#### The records ####

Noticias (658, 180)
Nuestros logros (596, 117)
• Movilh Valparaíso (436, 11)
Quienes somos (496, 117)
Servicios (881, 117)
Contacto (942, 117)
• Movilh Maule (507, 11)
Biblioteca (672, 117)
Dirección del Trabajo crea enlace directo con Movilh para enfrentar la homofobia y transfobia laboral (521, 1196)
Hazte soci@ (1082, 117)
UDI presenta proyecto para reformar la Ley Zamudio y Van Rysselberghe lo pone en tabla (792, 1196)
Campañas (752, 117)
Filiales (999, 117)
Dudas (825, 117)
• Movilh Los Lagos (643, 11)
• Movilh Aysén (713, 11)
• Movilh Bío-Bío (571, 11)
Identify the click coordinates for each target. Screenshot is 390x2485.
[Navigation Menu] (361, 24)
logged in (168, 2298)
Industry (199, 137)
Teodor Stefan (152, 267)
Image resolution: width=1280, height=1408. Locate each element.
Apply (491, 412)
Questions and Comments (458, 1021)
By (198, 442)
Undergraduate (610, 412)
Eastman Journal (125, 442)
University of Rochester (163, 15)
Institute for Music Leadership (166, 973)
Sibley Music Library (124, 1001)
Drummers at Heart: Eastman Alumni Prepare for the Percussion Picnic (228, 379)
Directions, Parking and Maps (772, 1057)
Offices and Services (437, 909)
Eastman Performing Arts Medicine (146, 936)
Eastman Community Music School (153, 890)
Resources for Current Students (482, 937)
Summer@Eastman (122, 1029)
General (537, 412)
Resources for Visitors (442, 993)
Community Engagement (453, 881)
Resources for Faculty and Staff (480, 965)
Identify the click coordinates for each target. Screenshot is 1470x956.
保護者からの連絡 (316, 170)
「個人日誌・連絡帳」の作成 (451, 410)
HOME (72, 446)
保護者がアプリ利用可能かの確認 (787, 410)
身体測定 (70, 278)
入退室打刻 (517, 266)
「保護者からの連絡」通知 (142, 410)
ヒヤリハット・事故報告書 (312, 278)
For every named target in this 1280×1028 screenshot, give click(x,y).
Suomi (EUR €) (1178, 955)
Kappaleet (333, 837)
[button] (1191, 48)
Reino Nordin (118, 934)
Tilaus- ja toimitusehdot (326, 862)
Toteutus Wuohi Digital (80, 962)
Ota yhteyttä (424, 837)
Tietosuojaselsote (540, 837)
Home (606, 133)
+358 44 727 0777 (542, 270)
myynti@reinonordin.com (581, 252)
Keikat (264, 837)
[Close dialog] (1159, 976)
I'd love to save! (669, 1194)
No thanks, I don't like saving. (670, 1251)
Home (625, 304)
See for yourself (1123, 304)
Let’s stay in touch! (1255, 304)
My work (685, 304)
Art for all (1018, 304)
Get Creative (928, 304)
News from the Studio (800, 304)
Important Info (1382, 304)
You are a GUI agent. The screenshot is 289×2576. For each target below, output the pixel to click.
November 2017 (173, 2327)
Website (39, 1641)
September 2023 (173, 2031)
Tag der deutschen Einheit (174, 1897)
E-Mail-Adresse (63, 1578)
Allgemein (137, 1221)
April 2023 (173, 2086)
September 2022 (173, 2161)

####

What the task asks:
Your reply should consist of all the records, set down exactly.

Solution to this task:
Noticias (658, 180)
Nuestros logros (596, 117)
• Movilh Valparaíso (436, 11)
Quienes somos (496, 117)
Servicios (881, 117)
Contacto (942, 117)
• Movilh Maule (507, 11)
Biblioteca (672, 117)
Dirección del Trabajo crea enlace directo con Movilh para enfrentar la homofobia y transfobia laboral (521, 1196)
Hazte soci@ (1082, 117)
UDI presenta proyecto para reformar la Ley Zamudio y Van Rysselberghe lo pone en tabla (792, 1196)
Campañas (752, 117)
Filiales (999, 117)
Dudas (825, 117)
• Movilh Los Lagos (643, 11)
• Movilh Aysén (713, 11)
• Movilh Bío-Bío (571, 11)
Identify the click coordinates for each target. Screenshot is 390x2485.
[Navigation Menu] (361, 24)
logged in (168, 2298)
Industry (199, 137)
Teodor Stefan (152, 267)
Image resolution: width=1280, height=1408. Locate each element.
Apply (491, 412)
Questions and Comments (458, 1021)
By (198, 442)
Undergraduate (610, 412)
Eastman Journal (125, 442)
University of Rochester (163, 15)
Institute for Music Leadership (166, 973)
Sibley Music Library (124, 1001)
Drummers at Heart: Eastman Alumni Prepare for the Percussion Picnic (228, 379)
Directions, Parking and Maps (772, 1057)
Offices and Services (437, 909)
Eastman Performing Arts Medicine (146, 936)
Eastman Community Music School (153, 890)
Resources for Current Students (482, 937)
Summer@Eastman (122, 1029)
General (537, 412)
Resources for Visitors (442, 993)
Community Engagement (453, 881)
Resources for Faculty and Staff (480, 965)
Identify the click coordinates for each target. Screenshot is 1470x956.
保護者からの連絡 (316, 170)
「個人日誌・連絡帳」の作成 (451, 410)
HOME (72, 446)
保護者がアプリ利用可能かの確認 (787, 410)
身体測定 (70, 278)
入退室打刻 (517, 266)
「保護者からの連絡」通知 (142, 410)
ヒヤリハット・事故報告書 (312, 278)
For every named target in this 1280×1028 screenshot, give click(x,y).
Suomi (EUR €) (1178, 955)
Kappaleet (333, 837)
[button] (1191, 48)
Reino Nordin (118, 934)
Tilaus- ja toimitusehdot (326, 862)
Toteutus Wuohi Digital (80, 962)
Ota yhteyttä (424, 837)
Tietosuojaselsote (540, 837)
Home (606, 133)
+358 44 727 0777 (542, 270)
myynti@reinonordin.com (581, 252)
Keikat (264, 837)
[Close dialog] (1159, 976)
I'd love to save! (669, 1194)
No thanks, I don't like saving. (670, 1251)
Home (625, 304)
See for yourself (1123, 304)
Let’s stay in touch! (1255, 304)
My work (685, 304)
Art for all (1018, 304)
Get Creative (928, 304)
News from the Studio (800, 304)
Important Info (1382, 304)
You are a GUI agent. The screenshot is 289×2576. For each target below, output the pixel to click.
November 2017 (173, 2327)
Website (39, 1641)
September 2023 (173, 2031)
Tag der deutschen Einheit (174, 1897)
E-Mail-Adresse (63, 1578)
Allgemein (137, 1221)
April 2023 (173, 2086)
September 2022 (173, 2161)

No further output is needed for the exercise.